From d46e6ce6484089f61e83dd102b8456723c3c8fee Mon Sep 17 00:00:00 2001
From: Virginia Fernandez <virginia.fernandez@kcl.ac.uk>
Date: Wed, 25 Sep 2024 16:20:50 +0100
Subject: [PATCH] Add more information on super-resolution files.

Signed-off-by: Virginia Fernandez <virginia.fernandez@kcl.ac.uk>
---
 .../2d_sd_super_resolution.ipynb              | 24 ++++++++++++++++---
 .../2d_sd_super_resolution_lightning.ipynb    | 21 +++++++++++++++-
 2 files changed, 41 insertions(+), 4 deletions(-)

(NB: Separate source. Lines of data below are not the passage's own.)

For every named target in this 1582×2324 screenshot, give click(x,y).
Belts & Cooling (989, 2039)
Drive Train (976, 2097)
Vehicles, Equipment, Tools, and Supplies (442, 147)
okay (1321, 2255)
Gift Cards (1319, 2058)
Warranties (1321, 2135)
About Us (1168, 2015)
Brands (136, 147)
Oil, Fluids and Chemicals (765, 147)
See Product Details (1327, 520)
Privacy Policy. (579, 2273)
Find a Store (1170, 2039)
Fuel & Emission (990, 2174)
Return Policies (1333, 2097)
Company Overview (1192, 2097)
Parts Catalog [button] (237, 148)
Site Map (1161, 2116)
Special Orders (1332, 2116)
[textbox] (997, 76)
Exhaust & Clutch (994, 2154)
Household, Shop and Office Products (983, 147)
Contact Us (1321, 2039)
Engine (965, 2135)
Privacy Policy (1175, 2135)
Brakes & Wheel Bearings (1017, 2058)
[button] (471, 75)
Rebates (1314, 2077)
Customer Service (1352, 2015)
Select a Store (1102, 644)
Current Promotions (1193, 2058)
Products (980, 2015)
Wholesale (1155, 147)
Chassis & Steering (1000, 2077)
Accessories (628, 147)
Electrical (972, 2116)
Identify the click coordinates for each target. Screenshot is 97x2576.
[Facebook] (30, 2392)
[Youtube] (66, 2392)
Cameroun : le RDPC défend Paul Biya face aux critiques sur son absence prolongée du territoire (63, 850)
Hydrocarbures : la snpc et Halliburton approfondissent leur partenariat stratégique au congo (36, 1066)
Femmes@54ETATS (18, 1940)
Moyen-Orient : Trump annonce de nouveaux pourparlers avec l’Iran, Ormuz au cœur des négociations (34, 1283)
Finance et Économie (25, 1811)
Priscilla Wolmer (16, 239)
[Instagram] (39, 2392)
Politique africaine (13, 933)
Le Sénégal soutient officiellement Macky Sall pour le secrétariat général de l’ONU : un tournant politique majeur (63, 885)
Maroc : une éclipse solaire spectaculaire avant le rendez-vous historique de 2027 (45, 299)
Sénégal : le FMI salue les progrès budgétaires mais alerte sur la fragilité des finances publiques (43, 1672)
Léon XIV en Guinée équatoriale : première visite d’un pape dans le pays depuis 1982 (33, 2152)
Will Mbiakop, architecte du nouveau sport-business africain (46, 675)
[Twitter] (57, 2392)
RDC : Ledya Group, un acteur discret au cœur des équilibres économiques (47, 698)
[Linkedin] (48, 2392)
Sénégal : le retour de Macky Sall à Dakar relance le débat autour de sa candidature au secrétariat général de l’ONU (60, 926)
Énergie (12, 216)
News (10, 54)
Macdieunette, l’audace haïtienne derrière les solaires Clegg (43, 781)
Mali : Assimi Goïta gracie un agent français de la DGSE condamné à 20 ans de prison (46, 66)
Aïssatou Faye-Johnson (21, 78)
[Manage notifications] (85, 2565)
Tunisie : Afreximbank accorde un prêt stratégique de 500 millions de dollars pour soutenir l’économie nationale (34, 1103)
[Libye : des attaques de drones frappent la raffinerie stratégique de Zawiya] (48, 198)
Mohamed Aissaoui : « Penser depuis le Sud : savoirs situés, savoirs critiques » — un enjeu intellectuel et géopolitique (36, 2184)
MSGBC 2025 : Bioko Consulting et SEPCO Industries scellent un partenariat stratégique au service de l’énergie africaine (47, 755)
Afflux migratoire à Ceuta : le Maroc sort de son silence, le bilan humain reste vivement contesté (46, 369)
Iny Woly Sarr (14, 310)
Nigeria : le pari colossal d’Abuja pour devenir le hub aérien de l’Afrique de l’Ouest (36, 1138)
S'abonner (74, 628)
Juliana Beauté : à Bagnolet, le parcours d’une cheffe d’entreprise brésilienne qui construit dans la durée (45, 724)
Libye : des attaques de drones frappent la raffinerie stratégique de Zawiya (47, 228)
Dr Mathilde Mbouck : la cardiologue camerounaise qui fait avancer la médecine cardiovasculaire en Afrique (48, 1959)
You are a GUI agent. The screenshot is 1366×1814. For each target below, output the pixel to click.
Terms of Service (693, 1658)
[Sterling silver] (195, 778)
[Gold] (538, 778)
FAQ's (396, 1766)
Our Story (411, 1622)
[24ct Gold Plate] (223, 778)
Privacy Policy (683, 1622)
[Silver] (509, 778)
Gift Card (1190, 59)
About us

diff --git a/generation/2d_super_resolution/2d_sd_super_resolution.ipynb b/generation/2d_super_resolution/2d_sd_super_resolution.ipynb
index e8b30d84a..03c07ddb6 100644
--- a/generation/2d_super_resolution/2d_sd_super_resolution.ipynb
+++ b/generation/2d_super_resolution/2d_sd_super_resolution.ipynb
@@ -24,7 +24,7 @@
    "source": [
     "# Super-resolution using Stable Diffusion v2 Upscalers\n",
     "\n",
-    "This tutorial illustrates how to perform super-resolution on medical images using Latent Diffusion Models (LDMs) [1]. For that, we use an autoencoder to obtain a latent representation of the high-resolution images. Then, we train a diffusion model to infer this latent representation when conditioned on a low-resolution image. \n",
+    "This tutorial illustrates how to perform **super-resolution** on medical images using Latent Diffusion Models (LDMs) [1]. The idea is that, given a low-resolution image, we train a spatial autoencoder with a latent space of the same spatial size of the low resolution, so that high resolution images are encoded into a latent space of the same size of the low resolution image. The LDM then learns how to go from **noise to a latent representation of a high resolution image**. On training and inference, the **low resolution image is concatenated to the latent**, to condition the generative process. Finally, the high resolution latent representation is decoded into a high resolution image. \n",
     "\n",
     "To improve the performance of our models, we will use a method called \"noise conditioning augmentation\" (introduced in [2] and used in Stable Diffusion v2.0 and Imagen Video [3]). During the training, we add noise to the low-resolution images using a random signal-to-noise ratio, and we condition the diffusion models on the amount of noise added. At sampling time, we use a fixed signal-to-noise ratio, representing a small amount of augmentation that aids in removing artefacts in the samples.\n",
     "\n",
@@ -416,6 +416,14 @@
     "## Train Autoencoder"
    ]
   },
+  {
+   "cell_type": "markdown",
+   "id": "a93437fe-d6ef-42d2-bedd-4da735c59dd1",
+   "metadata": {},
+   "source": [
+    "In this section, we train a spatial autoencoder to learn how to compress high-resolution images into a latent space representation. We need to ensure that the latent space spatial shape matches that of the low resolution images."
+   ]
+  },
   {
    "cell_type": "code",
    "execution_count": 30,
@@ -733,7 +741,9 @@
    "source": [
     "## Train Diffusion Model\n",
     "\n",
-    "In order to train the diffusion model to perform super-resolution, we will need to concatenate the latent representation of the high-resolution with the low-resolution image. For this, we create a Diffusion model with `in_channels=4`. Since only the outputted latent representation is interesting, we set `out_channels=3`."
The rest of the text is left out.